## The input
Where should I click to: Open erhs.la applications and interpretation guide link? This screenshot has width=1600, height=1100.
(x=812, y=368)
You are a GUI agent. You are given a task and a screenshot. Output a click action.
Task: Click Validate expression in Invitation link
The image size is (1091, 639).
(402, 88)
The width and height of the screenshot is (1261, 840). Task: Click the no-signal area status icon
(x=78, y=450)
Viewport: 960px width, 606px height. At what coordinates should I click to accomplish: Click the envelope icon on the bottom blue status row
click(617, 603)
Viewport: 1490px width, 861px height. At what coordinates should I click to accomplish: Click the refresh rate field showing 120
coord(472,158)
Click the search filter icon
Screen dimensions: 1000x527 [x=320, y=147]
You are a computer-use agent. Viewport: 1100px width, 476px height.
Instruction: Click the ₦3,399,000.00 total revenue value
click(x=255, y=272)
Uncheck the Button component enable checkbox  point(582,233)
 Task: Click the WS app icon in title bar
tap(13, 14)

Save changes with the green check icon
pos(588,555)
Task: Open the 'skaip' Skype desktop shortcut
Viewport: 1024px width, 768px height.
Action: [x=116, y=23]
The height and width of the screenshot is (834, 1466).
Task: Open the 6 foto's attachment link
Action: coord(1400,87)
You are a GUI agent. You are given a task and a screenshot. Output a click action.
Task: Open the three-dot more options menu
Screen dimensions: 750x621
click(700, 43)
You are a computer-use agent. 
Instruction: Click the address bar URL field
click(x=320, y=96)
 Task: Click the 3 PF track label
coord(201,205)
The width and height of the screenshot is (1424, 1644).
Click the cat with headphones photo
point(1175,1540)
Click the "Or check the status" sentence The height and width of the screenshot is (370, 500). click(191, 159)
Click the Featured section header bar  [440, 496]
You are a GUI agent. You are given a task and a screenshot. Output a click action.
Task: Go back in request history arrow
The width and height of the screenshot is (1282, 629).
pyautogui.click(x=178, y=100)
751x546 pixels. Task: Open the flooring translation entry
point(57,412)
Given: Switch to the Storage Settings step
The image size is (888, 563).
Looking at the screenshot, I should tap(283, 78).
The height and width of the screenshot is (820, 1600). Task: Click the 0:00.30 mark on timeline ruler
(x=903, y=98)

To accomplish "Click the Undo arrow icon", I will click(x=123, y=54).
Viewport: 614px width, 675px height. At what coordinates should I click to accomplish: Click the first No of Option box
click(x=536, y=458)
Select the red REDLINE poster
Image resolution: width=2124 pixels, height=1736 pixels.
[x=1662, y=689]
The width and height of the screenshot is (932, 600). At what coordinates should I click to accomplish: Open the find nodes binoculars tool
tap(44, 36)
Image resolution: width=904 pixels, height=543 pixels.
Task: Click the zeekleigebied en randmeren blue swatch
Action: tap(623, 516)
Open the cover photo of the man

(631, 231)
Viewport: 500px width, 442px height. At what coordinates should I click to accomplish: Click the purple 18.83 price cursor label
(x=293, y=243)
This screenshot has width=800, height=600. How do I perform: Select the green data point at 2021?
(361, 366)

## Instructions to follow
Reproduce the records above in full, substituting "mail" for "envelope" wherever it occurs and leaving everything else unchanged.

## Solved problem
Where should I click to: Open erhs.la applications and interpretation guide link? This screenshot has width=1600, height=1100.
(x=812, y=368)
You are a GUI agent. You are given a task and a screenshot. Output a click action.
Task: Click Validate expression in Invitation link
The image size is (1091, 639).
(402, 88)
The width and height of the screenshot is (1261, 840). Task: Click the no-signal area status icon
(x=78, y=450)
Viewport: 960px width, 606px height. At what coordinates should I click to accomplish: Click the mail icon on the bottom blue status row
click(617, 603)
Viewport: 1490px width, 861px height. At what coordinates should I click to accomplish: Click the refresh rate field showing 120
coord(472,158)
Click the search filter icon
Screen dimensions: 1000x527 [x=320, y=147]
You are a computer-use agent. Viewport: 1100px width, 476px height.
Instruction: Click the ₦3,399,000.00 total revenue value
click(x=255, y=272)
Uncheck the Button component enable checkbox  point(582,233)
 Task: Click the WS app icon in title bar
tap(13, 14)

Save changes with the green check icon
pos(588,555)
Task: Open the 'skaip' Skype desktop shortcut
Viewport: 1024px width, 768px height.
Action: [x=116, y=23]
The height and width of the screenshot is (834, 1466).
Task: Open the 6 foto's attachment link
Action: coord(1400,87)
You are a GUI agent. You are given a task and a screenshot. Output a click action.
Task: Open the three-dot more options menu
Screen dimensions: 750x621
click(700, 43)
You are a computer-use agent. 
Instruction: Click the address bar URL field
click(x=320, y=96)
 Task: Click the 3 PF track label
coord(201,205)
The width and height of the screenshot is (1424, 1644).
Click the cat with headphones photo
point(1175,1540)
Click the "Or check the status" sentence The height and width of the screenshot is (370, 500). click(191, 159)
Click the Featured section header bar  [440, 496]
You are a GUI agent. You are given a task and a screenshot. Output a click action.
Task: Go back in request history arrow
The width and height of the screenshot is (1282, 629).
pyautogui.click(x=178, y=100)
751x546 pixels. Task: Open the flooring translation entry
point(57,412)
Given: Switch to the Storage Settings step
The image size is (888, 563).
Looking at the screenshot, I should tap(283, 78).
The height and width of the screenshot is (820, 1600). Task: Click the 0:00.30 mark on timeline ruler
(x=903, y=98)

To accomplish "Click the Undo arrow icon", I will click(x=123, y=54).
Viewport: 614px width, 675px height. At what coordinates should I click to accomplish: Click the first No of Option box
click(x=536, y=458)
Select the red REDLINE poster
Image resolution: width=2124 pixels, height=1736 pixels.
[x=1662, y=689]
The width and height of the screenshot is (932, 600). At what coordinates should I click to accomplish: Open the find nodes binoculars tool
tap(44, 36)
Image resolution: width=904 pixels, height=543 pixels.
Task: Click the zeekleigebied en randmeren blue swatch
Action: tap(623, 516)
Open the cover photo of the man

(631, 231)
Viewport: 500px width, 442px height. At what coordinates should I click to accomplish: Click the purple 18.83 price cursor label
(x=293, y=243)
This screenshot has width=800, height=600. How do I perform: Select the green data point at 2021?
(361, 366)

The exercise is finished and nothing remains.